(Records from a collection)
_ _ _ _ _ _ _

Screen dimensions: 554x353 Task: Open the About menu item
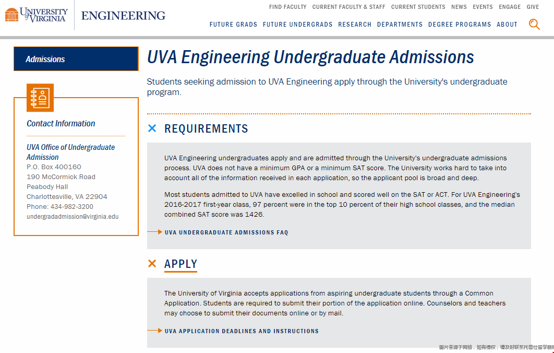(x=507, y=25)
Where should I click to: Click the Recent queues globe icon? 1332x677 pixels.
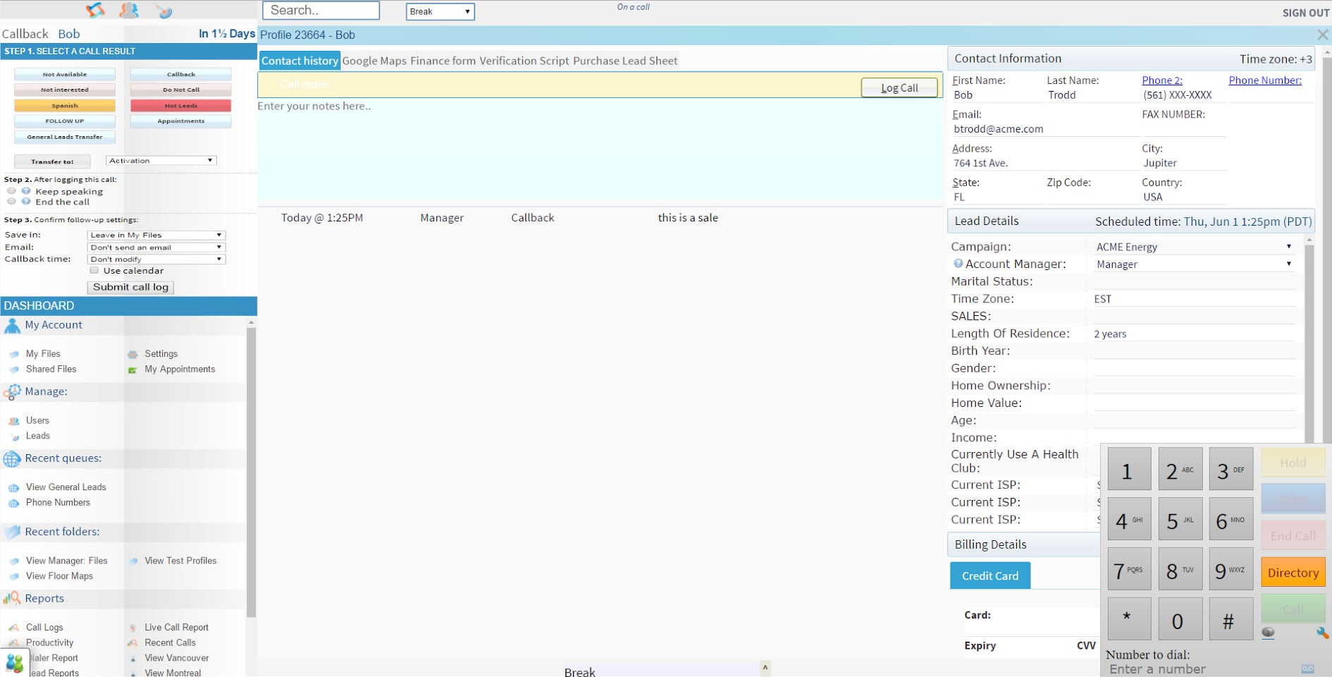[x=12, y=459]
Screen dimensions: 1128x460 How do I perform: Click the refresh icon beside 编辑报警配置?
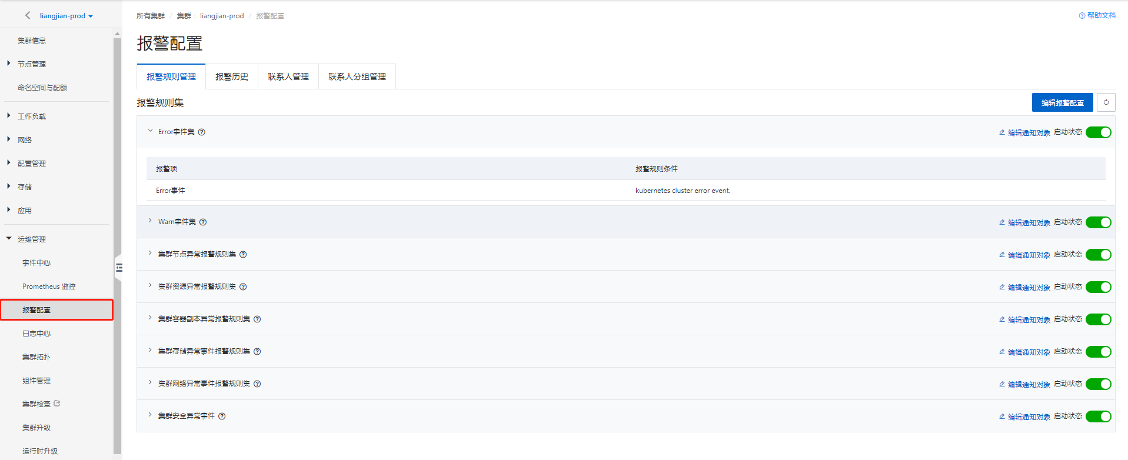coord(1106,102)
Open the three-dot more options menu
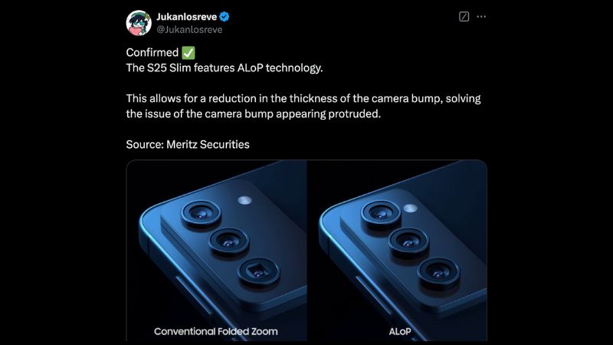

_ _ _ _ _ _ _

TASK DIRECTIONS:
Retype the lines of every entry above word for word, leaving out the pictures.

SOLUTION TO THE EXERCISE:
Screen dimensions: 554x353 Task: Open the About menu item
(x=507, y=25)
Where should I click to: Click the Recent queues globe icon? 1332x677 pixels.
[x=12, y=459]
Screen dimensions: 1128x460 How do I perform: Click the refresh icon beside 编辑报警配置?
coord(1106,102)
Open the three-dot more options menu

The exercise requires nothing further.